INFORMATION |
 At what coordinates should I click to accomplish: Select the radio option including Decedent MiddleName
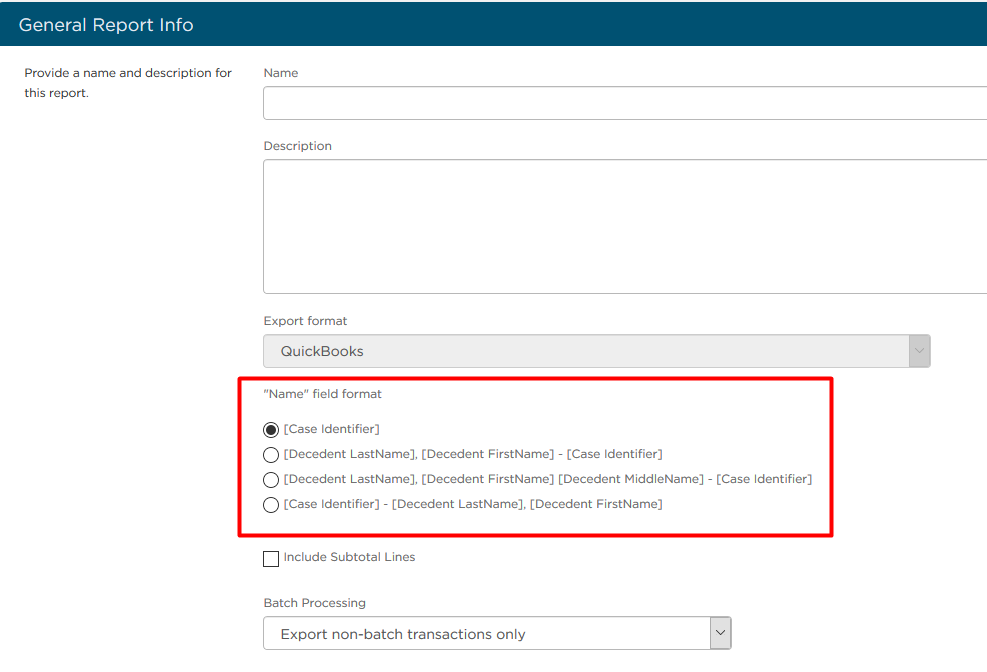(x=271, y=479)
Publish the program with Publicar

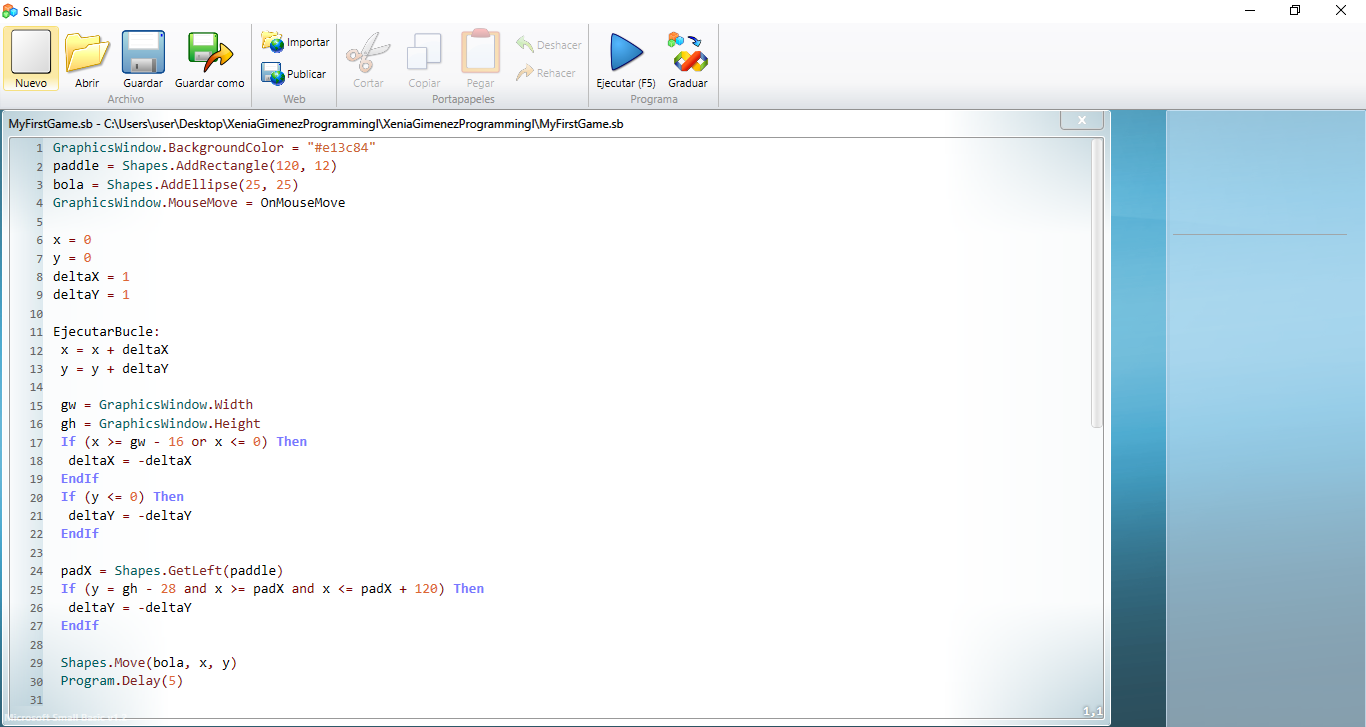click(294, 73)
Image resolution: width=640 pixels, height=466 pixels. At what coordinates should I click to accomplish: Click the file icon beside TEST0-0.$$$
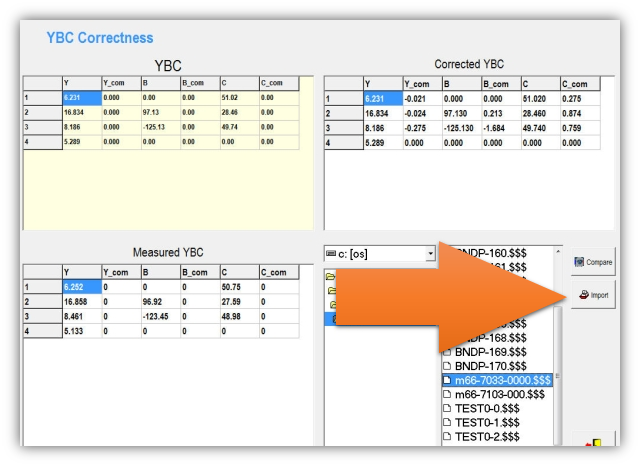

PROBLEM REQUIREMENTS | Copy out all the data exactly. The images should not appear in the copy.

RESPONSE AREA |
 At what coordinates should I click to accomplish: Select the radio option including Decedent MiddleName
(x=271, y=479)
Publish the program with Publicar

click(294, 73)
Image resolution: width=640 pixels, height=466 pixels. At what coordinates should I click to accomplish: Click the file icon beside TEST0-0.$$$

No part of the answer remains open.